*ABOUT THIS EXERCISE*: Reproduce, exactly and in full, only the lines below from the one containing "Screen dimensions: 600x375" through the one containing "This screenshot has height=850, width=1800.".
+++ GIVEN RECORDS
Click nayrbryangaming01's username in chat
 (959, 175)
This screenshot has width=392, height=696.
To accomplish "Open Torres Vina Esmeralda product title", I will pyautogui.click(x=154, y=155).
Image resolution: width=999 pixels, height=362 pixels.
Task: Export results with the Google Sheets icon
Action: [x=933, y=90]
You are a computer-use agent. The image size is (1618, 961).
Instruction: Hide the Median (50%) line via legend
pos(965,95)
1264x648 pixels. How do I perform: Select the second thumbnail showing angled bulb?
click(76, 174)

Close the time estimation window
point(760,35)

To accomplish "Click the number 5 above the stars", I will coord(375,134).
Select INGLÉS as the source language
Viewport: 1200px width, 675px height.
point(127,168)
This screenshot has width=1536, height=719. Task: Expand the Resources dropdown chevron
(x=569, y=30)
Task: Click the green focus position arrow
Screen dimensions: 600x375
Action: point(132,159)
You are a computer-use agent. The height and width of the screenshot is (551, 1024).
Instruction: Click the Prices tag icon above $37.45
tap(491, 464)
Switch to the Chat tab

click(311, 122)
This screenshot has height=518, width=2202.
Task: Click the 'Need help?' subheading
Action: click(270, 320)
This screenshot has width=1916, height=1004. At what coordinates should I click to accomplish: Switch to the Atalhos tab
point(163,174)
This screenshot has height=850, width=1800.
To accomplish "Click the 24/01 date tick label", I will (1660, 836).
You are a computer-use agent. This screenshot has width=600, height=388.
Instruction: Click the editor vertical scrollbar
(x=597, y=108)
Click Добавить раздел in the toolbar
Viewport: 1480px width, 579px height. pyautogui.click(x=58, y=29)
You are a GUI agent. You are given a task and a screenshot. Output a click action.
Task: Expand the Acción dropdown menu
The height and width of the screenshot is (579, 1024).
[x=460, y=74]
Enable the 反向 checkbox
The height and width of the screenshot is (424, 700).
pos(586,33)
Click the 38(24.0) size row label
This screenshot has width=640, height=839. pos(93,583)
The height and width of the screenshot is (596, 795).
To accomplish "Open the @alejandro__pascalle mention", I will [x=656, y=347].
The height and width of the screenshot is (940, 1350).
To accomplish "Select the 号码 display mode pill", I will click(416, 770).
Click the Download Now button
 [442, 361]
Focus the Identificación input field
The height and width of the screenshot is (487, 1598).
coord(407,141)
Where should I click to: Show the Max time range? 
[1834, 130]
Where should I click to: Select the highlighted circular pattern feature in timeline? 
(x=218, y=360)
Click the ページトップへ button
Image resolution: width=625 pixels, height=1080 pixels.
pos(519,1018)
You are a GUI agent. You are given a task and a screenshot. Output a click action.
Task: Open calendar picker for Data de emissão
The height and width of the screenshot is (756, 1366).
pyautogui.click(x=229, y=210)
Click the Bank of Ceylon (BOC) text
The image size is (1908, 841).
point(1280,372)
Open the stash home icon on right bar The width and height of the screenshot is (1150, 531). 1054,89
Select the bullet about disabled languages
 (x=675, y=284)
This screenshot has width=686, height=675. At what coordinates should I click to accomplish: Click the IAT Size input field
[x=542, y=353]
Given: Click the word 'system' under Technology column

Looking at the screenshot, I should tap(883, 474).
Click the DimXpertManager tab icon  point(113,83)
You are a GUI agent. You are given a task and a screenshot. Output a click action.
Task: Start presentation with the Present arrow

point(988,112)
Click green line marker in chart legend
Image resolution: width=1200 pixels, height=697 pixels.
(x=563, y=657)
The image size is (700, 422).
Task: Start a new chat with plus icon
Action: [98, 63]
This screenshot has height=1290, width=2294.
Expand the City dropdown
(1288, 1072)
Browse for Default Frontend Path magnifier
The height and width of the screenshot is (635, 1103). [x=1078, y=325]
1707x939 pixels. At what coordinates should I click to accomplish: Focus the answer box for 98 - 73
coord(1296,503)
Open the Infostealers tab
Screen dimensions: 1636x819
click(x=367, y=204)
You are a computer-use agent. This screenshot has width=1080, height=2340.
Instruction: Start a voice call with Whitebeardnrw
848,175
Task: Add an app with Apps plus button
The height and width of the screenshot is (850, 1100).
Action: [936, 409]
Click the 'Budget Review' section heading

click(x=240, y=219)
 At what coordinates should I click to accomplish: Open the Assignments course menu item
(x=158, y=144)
++++++
*ANSWER BELOW*:
Screen dimensions: 600x375
Action: point(132,159)
You are a computer-use agent. The height and width of the screenshot is (551, 1024).
Instruction: Click the Prices tag icon above $37.45
tap(491, 464)
Switch to the Chat tab

click(311, 122)
This screenshot has height=518, width=2202.
Task: Click the 'Need help?' subheading
Action: click(270, 320)
This screenshot has width=1916, height=1004. At what coordinates should I click to accomplish: Switch to the Atalhos tab
point(163,174)
This screenshot has height=850, width=1800.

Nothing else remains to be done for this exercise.